---------- Data shown ----------
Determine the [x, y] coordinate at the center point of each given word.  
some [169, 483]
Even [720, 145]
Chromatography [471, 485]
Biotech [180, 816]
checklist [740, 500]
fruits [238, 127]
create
----------
Requirement>
Find every line above that contains the word "each", and copy those lines out in full.

Output below>
Determine the [x, y] coordinate at the center point of each given word.  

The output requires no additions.